WORK REQUIRED - Format the lines from the one containing "At what (x,y)" through the end of the items, inclusive, as a Markdown table with the columns Row and Item line. Skip blank lines and leave the pictures out.

==== PROVIDED INFORMATION ====

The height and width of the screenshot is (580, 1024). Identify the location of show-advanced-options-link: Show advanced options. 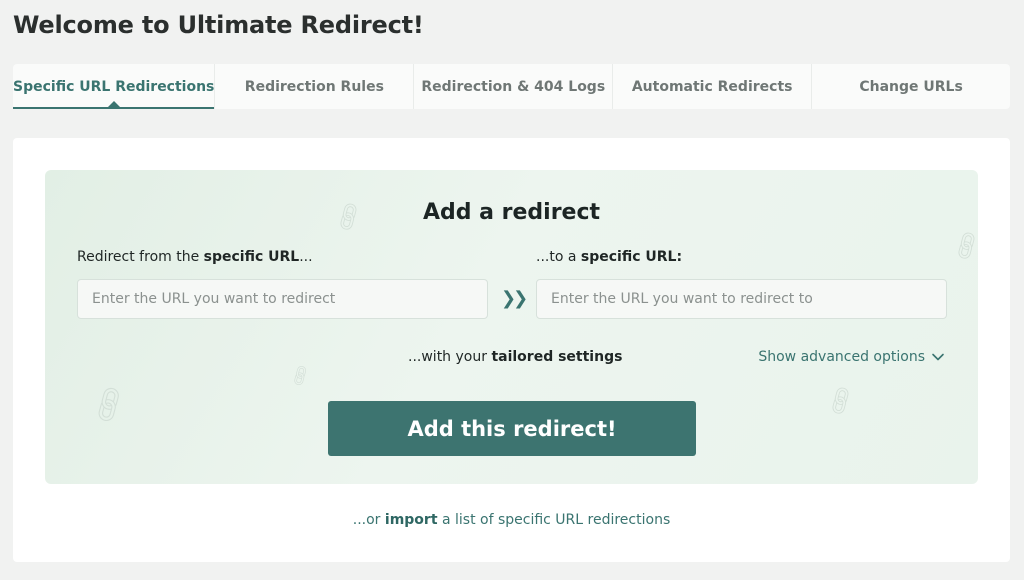
(852, 357).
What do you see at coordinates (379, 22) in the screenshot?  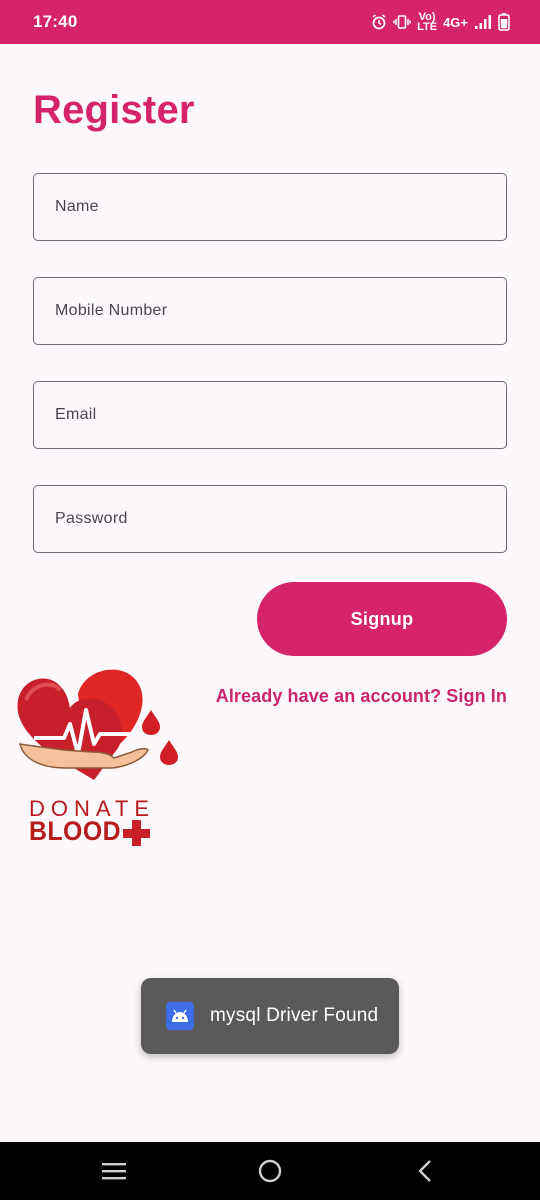 I see `alarm-icon` at bounding box center [379, 22].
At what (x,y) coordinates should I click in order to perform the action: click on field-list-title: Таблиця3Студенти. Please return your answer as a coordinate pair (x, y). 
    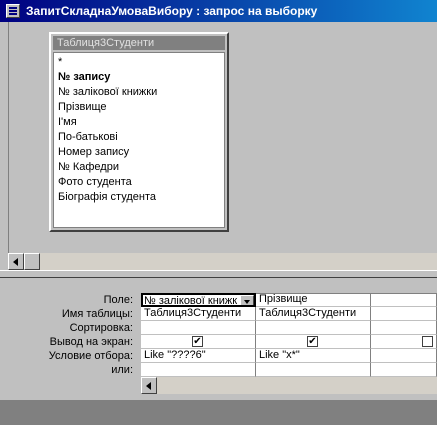
    Looking at the image, I should click on (139, 43).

====

REPLY -
| Row | Item line |
|---|---|
| 1 | At what (x,y) coordinates should I click in order to perform the action: click on field-list-title: Таблиця3Студенти. Please return your answer as a coordinate pair (x, y).  |
| 2 |     Looking at the image, I should click on (139, 43). |